> **Problem description**:
In the passage on engaging with the world, write out the words starting with "But back to" and going on through "changes within it.", with nothing changed.
┌─ Excerpted passage
But back to your essay, you say: “If we are going to change the world, we have to understand the entire nature of the system.”  On that, I agree.  Neither you nor I can just look the other way.  I have been going to the city of Toronto once a week by train for a writing class.  Doing so, I feel more connected with the world and I am happier as a result. So of course, engagement with the world is important; it is essential to be a part of it if we are to be the cause of changes within it.

When we select a place to engage from (a job, a volunteering position, whatever social role we chose to play), we choose both a ‘vantage point’ from which to see the system and a position from which to affect it. (Note that, in that position, one is also subject to be affected by that system in ways particular to that particular position: it’s a two-way street of influence.)  This choice is more or less constrained by our capacity for social mobility.
└─
┌─ Provided records
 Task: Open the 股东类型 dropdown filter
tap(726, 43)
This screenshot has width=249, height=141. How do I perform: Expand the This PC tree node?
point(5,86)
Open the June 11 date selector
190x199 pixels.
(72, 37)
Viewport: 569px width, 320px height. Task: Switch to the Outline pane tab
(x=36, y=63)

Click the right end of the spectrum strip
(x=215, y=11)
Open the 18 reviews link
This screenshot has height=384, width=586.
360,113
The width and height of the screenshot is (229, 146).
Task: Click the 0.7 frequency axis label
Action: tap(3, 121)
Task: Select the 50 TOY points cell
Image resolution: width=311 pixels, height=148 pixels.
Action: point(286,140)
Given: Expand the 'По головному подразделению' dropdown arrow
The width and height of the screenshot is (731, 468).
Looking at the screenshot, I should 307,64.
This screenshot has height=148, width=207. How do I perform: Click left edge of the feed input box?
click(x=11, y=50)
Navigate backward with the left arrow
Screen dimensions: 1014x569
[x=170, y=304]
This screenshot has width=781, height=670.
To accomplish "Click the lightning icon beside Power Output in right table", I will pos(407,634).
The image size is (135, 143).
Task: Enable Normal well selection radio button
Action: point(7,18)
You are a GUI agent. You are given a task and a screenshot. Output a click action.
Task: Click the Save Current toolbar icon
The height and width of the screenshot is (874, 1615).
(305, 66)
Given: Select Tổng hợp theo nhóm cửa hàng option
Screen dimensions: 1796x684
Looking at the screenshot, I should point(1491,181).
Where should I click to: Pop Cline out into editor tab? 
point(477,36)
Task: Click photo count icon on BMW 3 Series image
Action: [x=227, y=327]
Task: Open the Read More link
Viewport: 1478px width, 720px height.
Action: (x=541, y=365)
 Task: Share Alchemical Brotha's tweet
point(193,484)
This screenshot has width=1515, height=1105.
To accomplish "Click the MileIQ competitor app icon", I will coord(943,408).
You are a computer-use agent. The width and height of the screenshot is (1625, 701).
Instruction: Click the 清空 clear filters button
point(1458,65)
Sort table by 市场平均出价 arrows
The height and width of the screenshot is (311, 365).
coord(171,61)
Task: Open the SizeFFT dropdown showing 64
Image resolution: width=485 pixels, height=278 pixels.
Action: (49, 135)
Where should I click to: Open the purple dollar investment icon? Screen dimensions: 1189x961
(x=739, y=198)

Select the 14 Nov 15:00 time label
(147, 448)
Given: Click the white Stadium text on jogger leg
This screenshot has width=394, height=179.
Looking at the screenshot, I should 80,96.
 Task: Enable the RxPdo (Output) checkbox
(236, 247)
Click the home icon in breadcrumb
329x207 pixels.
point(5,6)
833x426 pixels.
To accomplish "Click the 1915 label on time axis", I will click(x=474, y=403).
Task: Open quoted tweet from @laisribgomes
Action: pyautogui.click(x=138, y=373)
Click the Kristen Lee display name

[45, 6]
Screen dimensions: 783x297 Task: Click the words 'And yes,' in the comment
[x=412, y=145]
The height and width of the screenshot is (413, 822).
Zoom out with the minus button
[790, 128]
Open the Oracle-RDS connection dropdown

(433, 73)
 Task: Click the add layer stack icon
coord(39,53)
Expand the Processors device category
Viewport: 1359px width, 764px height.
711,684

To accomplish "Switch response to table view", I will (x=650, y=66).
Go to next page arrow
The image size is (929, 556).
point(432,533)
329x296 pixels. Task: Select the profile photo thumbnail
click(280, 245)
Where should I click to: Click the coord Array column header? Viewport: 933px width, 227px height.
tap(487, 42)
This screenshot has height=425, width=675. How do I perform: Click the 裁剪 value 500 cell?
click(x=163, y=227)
└─
> **Exercise solution**:
But back to your essay, you say: “If we are going to change the world, we have to understand the entire nature of the system.”  On that, I agree.  Neither you nor I can just look the other way.  I have been going to the city of Toronto once a week by train for a writing class.  Doing so, I feel more connected with the world and I am happier as a result. So of course, engagement with the world is important; it is essential to be a part of it if we are to be the cause of changes within it.